DATA FOR THIS EXERCISE:
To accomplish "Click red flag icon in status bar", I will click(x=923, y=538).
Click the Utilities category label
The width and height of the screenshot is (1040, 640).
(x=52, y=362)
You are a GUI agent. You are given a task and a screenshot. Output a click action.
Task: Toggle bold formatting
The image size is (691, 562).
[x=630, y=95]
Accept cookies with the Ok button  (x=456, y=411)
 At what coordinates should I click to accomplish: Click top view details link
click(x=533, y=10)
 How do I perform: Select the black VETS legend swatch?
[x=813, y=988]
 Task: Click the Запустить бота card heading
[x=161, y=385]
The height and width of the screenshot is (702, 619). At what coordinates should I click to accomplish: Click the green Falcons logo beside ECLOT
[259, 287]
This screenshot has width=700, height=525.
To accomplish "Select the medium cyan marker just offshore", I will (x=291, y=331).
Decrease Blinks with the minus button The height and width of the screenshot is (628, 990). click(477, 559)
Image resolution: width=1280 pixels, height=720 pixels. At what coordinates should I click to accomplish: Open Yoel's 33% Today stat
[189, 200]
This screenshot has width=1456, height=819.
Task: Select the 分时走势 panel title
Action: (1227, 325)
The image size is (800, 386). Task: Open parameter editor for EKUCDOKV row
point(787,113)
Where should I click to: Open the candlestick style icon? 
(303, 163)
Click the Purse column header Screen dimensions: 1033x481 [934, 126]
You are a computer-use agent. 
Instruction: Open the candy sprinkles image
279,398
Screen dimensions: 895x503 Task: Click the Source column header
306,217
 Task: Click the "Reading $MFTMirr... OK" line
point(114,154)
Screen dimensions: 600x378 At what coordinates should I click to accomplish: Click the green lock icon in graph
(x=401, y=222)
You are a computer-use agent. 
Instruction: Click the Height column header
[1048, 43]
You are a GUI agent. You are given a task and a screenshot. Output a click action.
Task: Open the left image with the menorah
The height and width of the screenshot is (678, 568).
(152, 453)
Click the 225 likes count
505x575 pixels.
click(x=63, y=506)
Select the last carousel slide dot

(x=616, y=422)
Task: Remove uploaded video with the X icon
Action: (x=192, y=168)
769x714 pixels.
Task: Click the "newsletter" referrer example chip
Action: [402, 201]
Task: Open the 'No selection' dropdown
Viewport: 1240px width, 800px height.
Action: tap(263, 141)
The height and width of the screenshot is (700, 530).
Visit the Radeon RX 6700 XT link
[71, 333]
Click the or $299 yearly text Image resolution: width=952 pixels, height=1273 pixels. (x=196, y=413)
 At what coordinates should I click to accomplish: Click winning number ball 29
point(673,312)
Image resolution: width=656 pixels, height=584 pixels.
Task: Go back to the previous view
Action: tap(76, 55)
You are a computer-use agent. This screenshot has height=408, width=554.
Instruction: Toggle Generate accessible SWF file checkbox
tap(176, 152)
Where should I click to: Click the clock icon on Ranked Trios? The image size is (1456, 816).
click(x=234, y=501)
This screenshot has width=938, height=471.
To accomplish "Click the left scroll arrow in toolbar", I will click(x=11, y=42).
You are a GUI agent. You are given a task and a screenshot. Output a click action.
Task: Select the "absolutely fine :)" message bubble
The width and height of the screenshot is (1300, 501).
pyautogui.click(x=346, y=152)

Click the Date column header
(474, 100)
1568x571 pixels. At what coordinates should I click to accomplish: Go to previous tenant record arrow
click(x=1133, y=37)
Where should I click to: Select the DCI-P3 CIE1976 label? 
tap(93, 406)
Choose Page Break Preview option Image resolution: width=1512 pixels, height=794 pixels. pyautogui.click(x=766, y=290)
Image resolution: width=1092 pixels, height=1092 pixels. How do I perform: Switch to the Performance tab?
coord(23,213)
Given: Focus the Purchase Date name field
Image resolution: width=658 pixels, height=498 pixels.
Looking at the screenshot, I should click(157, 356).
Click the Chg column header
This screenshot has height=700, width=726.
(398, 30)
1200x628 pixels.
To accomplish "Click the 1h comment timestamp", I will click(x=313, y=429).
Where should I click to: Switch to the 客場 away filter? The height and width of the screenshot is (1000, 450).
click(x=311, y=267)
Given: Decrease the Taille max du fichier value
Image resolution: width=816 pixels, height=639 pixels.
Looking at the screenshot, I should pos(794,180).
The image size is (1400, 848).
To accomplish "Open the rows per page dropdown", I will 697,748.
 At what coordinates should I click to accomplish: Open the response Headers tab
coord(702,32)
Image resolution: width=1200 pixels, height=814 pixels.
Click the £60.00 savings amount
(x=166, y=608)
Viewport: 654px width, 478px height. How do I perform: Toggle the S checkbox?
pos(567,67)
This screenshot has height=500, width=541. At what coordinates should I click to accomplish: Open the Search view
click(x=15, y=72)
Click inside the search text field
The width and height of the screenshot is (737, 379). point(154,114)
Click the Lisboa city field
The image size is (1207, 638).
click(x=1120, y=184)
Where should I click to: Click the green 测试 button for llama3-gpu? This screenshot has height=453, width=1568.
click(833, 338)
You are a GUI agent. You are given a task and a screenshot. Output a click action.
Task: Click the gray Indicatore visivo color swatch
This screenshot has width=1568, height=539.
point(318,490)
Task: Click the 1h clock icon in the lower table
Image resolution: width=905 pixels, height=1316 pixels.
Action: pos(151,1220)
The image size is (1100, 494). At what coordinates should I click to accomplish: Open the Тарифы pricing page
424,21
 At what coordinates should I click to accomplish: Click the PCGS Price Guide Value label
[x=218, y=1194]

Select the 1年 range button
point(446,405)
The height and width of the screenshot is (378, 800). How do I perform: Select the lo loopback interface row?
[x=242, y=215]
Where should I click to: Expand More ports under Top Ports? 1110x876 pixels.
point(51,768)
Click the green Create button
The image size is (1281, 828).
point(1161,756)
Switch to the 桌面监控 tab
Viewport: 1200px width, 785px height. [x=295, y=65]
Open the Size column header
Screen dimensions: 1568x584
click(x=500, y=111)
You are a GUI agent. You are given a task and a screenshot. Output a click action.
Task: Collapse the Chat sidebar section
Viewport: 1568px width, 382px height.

PROBLEM DETAILS:
State how many lines in the material contain "Decrease", giving nothing besides the count.

THE ANSWER:
2